Yapay Zekanın Sağladığı Hız ve Verimliliğin Ekonomiye Katkısı
Yapay zekanın sağladığı hızın, verimlilik artışı gibi unsurların, 2030’a kadar küresel ekonomiye 15.7 trilyon dolar katkıda bulunmasının öngörüldüğüne dikkat çeken Zorlu, “Buna karşılık 2025’e gelindiğinde, yapay zekanın 85 milyon işi ortadan kaldırabileceğinden, ancak 97 milyon yeni iş yaratabileceğinden de bahsediliyor. 12 milyon iş artışı çok dikkat çekici bir hesaplama. Ayrıca, dijital dönüşüm için küresel harcamaların 2026 yılına kadar 3.4 trilyon dolara ulaşması bekleniyor. Ülkemizdeki duruma bakarsak, halihazırda ihracatımızda yüksek teknolojili ürünlerin oranı %4 gibi düşük bir seviyede. Gelişmiş ülkeler arasında yer alabilmemizin yolu teknoloji ve inovasyona dayalı dijital dönüşümden geçiyor. Bu noktada nitelikli insan gücü yetiştirilmesi ve bilime dayalı kapsamlı eğitim koşullarının vakit kaybetmeden oluşturulması anahtar unsur” dedi.
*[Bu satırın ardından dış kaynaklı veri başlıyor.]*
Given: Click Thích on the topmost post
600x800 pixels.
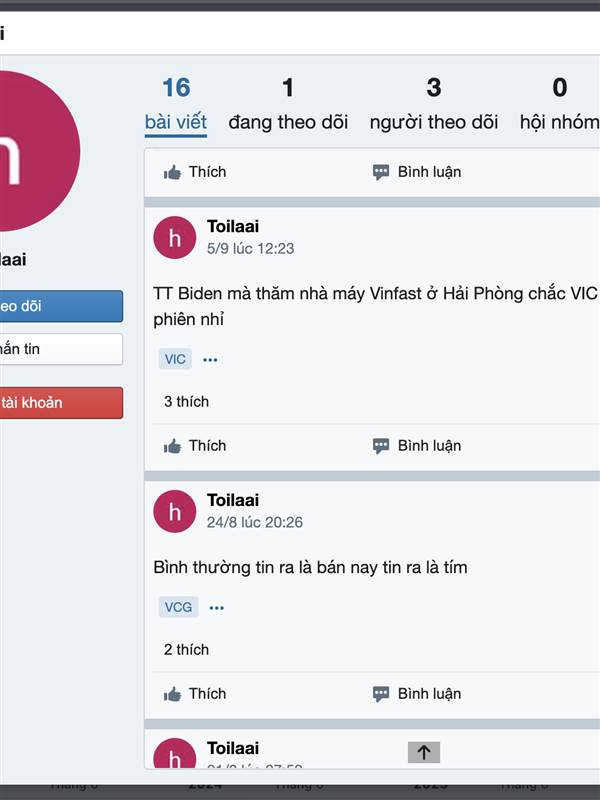Looking at the screenshot, I should coord(196,172).
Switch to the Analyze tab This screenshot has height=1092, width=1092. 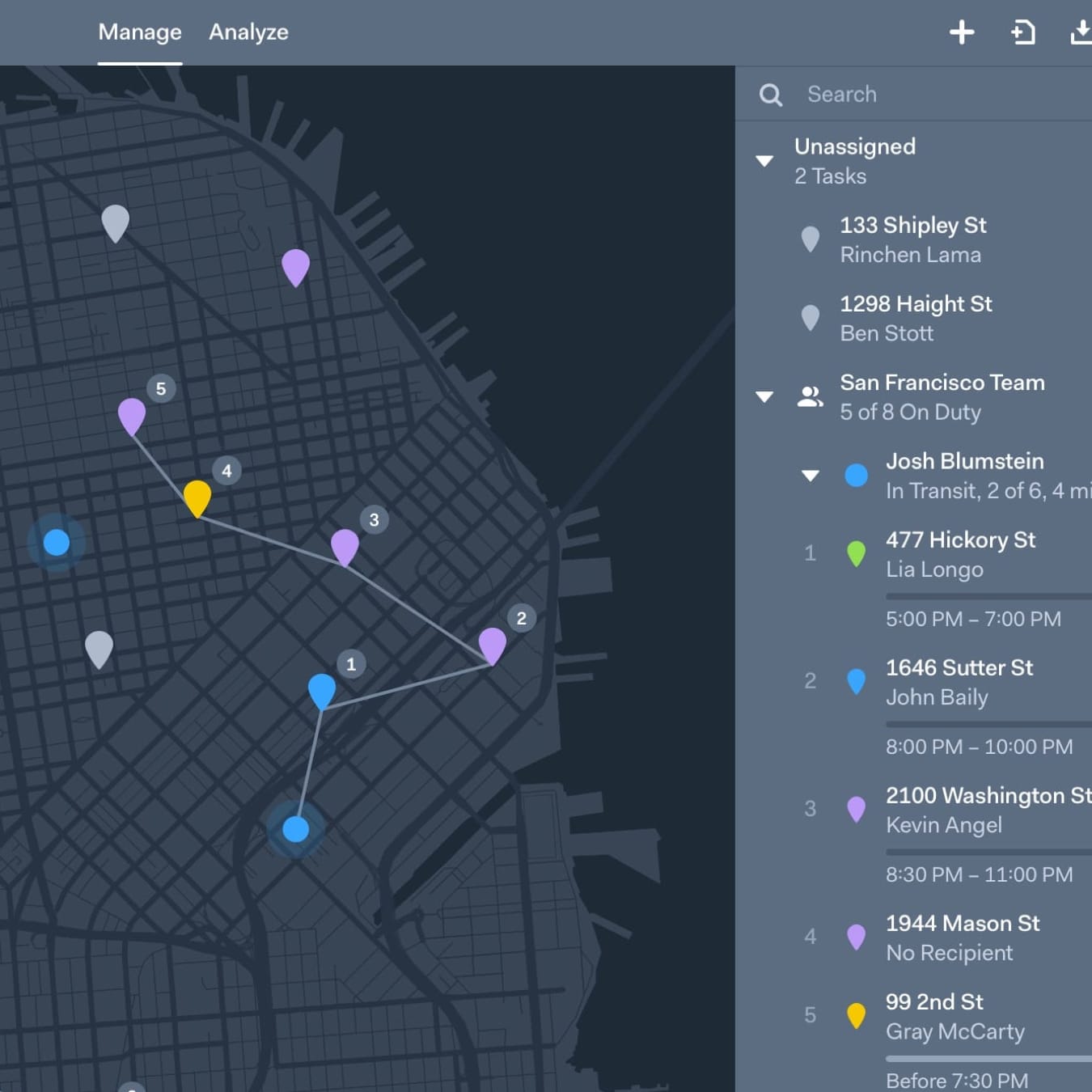coord(248,32)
İnci: Dijitalleşme, Sürdürülebilir Ekonominin Ateşleyicisi
TÜSİAD Yönetim Kurulu Üyesi Perihan İnci ise “Üretimde verimliliğin artırılması ve dijital dönüşüm sürecinin hızlandırılması ülkemizin kalkınma stratejilerinde giderek merkezi düzeyde konumlanıyor. Dijital dönüşüm uzun bir süredir TÜSİAD’ın da çalışma alanları arasında yer alıyor. Dijitalleşmeyi sürdürülebilir ve kapsayıcı bir ekonomik büyümenin ateşleyici bir unsur olarak görüyoruz. Türkiye’deki dijital kültür ve ekosistemin güçlendirilmesine bilgi toplumuna geçişin hızlandırılmasına, inovasyon kapasitesinin artırılmasına yönelik çalışmaları hayata geçiriyoruz. Günümüzde dijital ekonomi 2000 yılına nazaran 2 kat büyüdü ve küresel gayrisafi yurtdışı hasıladaki payını 2021 yılında 11 buçuk trilyon doların üzerine taşıdı. Bu rakam toplam küresel gayrisafi yurtdışı hasılanın yüzde 15 buçuğuna denk geliyor. 2025 yılına gelindiğinde ise dijital ekonominin küresel gayrisafi yurtiçi hasıladaki payının yüzde 25 olacağını öngörülüyor. Başka bir deyişle 2025’e geldiğimizde dijital ekonominin büyüklüğü ABD’nin gayrisafi yurtiçi hasılasına eşit olacak. Gelişmiş ülkelerde ise bu oranın şimdiden yüzde 35’lere kadar ulaştığına şahit oluyoruz. Bu büyük pazarın içinde büyük veri nesnelerin internet, yapay zekâ, geniş bant erişimi gibi dijital teknolojileri dijital ekonomide büyüme ve inovasyonun yapı taşları şeklinde sıralanacak. Ülkelerin ekonomik büyümelerini artırarak dünya ekonomik dengesinde yer almasının belirleyici de bu teknoloji alanlarında yaptıkları yatırımlar olacak” dedi.